Monday, June 02, 2003

Dammit, Private Schools Have Empty Seats!



The worst part about children stuck in failing schools in Los Angeles (or anywhere, USA) is the open slots in better private schools that remain empty every year while these children suffer with overcrowded conditions. In a LA Daily News commentary, Michael Warder, the executive director of the Los Angeles Children's Scholarship Fund, explains the plight of these children in one of the worst-performing schools in Los Angeles:

Manchester Avenue School is arguably the worst elementary school in the Los Angeles Unified School District. Its students tested last spring in the very lowest of the lowest 10 percent of California schools. And the state ranks among the poorest performers in the country. . . .

Currently 1,694 students are crammed into the buildings in grades K-5. My respect for the administrators and teachers who faithfully do their job each day there is enormous.. . .

A few blocks down the street from Manchester is St. Michael's, a K-8 elementary school.
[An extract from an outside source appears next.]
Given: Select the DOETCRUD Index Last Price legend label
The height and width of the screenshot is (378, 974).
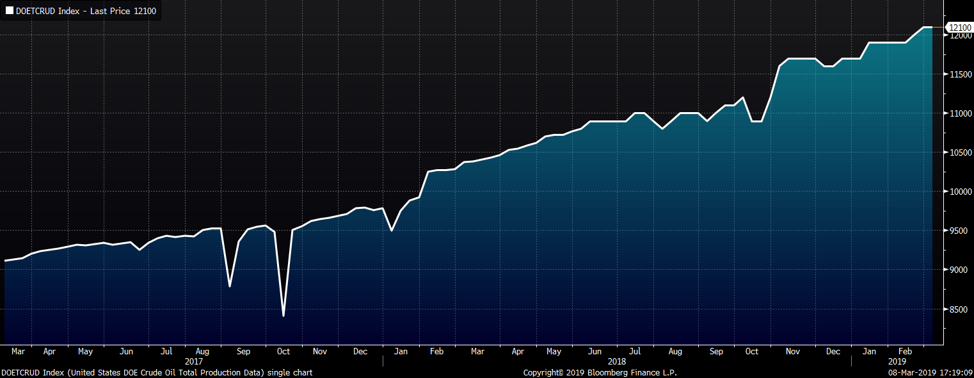Looking at the screenshot, I should pos(86,11).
Currently it has 242 students, but it could hold 315.

Despite being a private school, it is not a school for the economic or social elite. About 84 percent of the children who attend St. Michael's qualify for the federal lunch program. About 54 percent of its students are African-American, and 46 percent are Latino.

The basic tuition for children who are not part of the parish is $2,180, although the second child in a family would pay only $940. While tuition levels are low because of subsidies from the Catholic Church, children who attend need not be Catholic.

There is a wide body of scholarship showing that such private schools, even when controlling for demographics, do a better job at educating. This is especially the case when private schools are compared with the worst public schools.

In addition to St. Michael's, there are 11 other private schools in that same ZIP code area. If some of those children could move to these private schools, where there is room, at the minimum it would relieve the overcrowding and the busing in the public schools.

Private philanthropy could help. The Los Angeles Children's Scholarship Fund, for instance, provides partial-tuition scholarships for 145 children who live in 90044 with a total of $181,000. The average family income of the families in our program in that area is $18,060. The average tuition in the area is $2,734. This means that these families heroically pay about $1,486 a year of the tuition!

Throughout the city of Los Angeles, we offer 2,426 such scholarships. When they were first offered in 1999, we received more than 50,000 applications. There are perhaps 12,000 to 14,000 empty spaces in the 551 private schools located within the LAUSD geographic area.



Michael goes on to argue for a Florida, Arizona, or Pennsylvania-style tax credit to generate more scholarships for students in failing Los Angeles schools to take advantage of the empty seats in LA private schools.